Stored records

"""

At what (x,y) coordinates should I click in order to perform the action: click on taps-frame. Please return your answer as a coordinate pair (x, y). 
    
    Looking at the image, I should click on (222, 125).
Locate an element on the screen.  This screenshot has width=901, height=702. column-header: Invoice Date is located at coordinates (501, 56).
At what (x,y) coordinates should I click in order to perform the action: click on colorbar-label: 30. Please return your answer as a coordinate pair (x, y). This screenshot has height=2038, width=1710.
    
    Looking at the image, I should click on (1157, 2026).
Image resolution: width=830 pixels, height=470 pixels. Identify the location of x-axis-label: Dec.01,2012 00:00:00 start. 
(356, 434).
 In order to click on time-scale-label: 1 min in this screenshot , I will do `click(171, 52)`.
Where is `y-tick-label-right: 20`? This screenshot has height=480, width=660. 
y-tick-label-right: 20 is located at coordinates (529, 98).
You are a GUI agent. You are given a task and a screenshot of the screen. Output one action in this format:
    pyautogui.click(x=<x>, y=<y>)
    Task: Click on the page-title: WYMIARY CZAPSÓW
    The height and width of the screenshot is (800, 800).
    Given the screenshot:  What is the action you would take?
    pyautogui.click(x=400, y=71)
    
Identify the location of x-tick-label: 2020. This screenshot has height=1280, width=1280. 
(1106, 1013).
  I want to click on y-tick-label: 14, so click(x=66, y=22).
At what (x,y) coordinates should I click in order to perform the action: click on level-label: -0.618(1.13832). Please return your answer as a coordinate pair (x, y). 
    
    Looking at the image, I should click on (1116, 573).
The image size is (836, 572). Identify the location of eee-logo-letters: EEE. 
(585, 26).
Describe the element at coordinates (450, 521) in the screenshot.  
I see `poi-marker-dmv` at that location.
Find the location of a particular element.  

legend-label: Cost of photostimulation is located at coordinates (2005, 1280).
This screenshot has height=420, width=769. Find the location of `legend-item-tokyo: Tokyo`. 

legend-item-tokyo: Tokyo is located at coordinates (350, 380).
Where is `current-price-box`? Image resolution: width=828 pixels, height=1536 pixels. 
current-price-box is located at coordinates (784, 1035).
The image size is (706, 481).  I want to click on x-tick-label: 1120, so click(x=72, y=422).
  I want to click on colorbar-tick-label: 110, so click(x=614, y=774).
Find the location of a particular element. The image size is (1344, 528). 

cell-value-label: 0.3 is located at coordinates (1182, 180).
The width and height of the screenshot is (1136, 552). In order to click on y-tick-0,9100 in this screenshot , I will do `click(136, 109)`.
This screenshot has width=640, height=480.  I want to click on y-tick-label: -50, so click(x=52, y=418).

"""

Required work
Please put every line of the listing above into a Markdown table with the columns "Row" and "Line," numbering each row and leaving out blank lines.

Output for this exercise
| Row | Line |
|---|---|
| 1 | At what (x,y) coordinates should I click in order to perform the action: click on taps-frame. Please return your answer as a coordinate pair (x, y).  |
| 2 |     Looking at the image, I should click on (222, 125). |
| 3 | Locate an element on the screen.  This screenshot has width=901, height=702. column-header: Invoice Date is located at coordinates (501, 56). |
| 4 | At what (x,y) coordinates should I click in order to perform the action: click on colorbar-label: 30. Please return your answer as a coordinate pair (x, y). This screenshot has height=2038, width=1710. |
| 5 |     Looking at the image, I should click on (1157, 2026). |
| 6 | Image resolution: width=830 pixels, height=470 pixels. Identify the location of x-axis-label: Dec.01,2012 00:00:00 start.  |
| 7 | (356, 434). |
| 8 |  In order to click on time-scale-label: 1 min in this screenshot , I will do `click(171, 52)`. |
| 9 | Where is `y-tick-label-right: 20`? This screenshot has height=480, width=660.  |
| 10 | y-tick-label-right: 20 is located at coordinates (529, 98). |
| 11 | You are a GUI agent. You are given a task and a screenshot of the screen. Output one action in this format: |
| 12 |     pyautogui.click(x=<x>, y=<y>) |
| 13 |     Task: Click on the page-title: WYMIARY CZAPSÓW |
| 14 |     The height and width of the screenshot is (800, 800). |
| 15 |     Given the screenshot:  What is the action you would take? |
| 16 |     pyautogui.click(x=400, y=71) |
| 17 | Identify the location of x-tick-label: 2020. This screenshot has height=1280, width=1280.  |
| 18 | (1106, 1013). |
| 19 |   I want to click on y-tick-label: 14, so click(x=66, y=22). |
| 20 | At what (x,y) coordinates should I click in order to perform the action: click on level-label: -0.618(1.13832). Please return your answer as a coordinate pair (x, y).  |
| 21 |     Looking at the image, I should click on (1116, 573). |
| 22 | The image size is (836, 572). Identify the location of eee-logo-letters: EEE.  |
| 23 | (585, 26). |
| 24 | Describe the element at coordinates (450, 521) in the screenshot.   |
| 25 | I see `poi-marker-dmv` at that location. |
| 26 | Find the location of a particular element.   |
| 27 | legend-label: Cost of photostimulation is located at coordinates (2005, 1280). |
| 28 | This screenshot has height=420, width=769. Find the location of `legend-item-tokyo: Tokyo`.  |
| 29 | legend-item-tokyo: Tokyo is located at coordinates (350, 380). |
| 30 | Where is `current-price-box`? Image resolution: width=828 pixels, height=1536 pixels.  |
| 31 | current-price-box is located at coordinates (784, 1035). |
| 32 | The image size is (706, 481).  I want to click on x-tick-label: 1120, so click(x=72, y=422). |
| 33 |   I want to click on colorbar-tick-label: 110, so click(x=614, y=774). |
| 34 | Find the location of a particular element. The image size is (1344, 528).  |
| 35 | cell-value-label: 0.3 is located at coordinates (1182, 180). |
| 36 | The width and height of the screenshot is (1136, 552). In order to click on y-tick-0,9100 in this screenshot , I will do `click(136, 109)`. |
| 37 | This screenshot has width=640, height=480.  I want to click on y-tick-label: -50, so click(x=52, y=418). |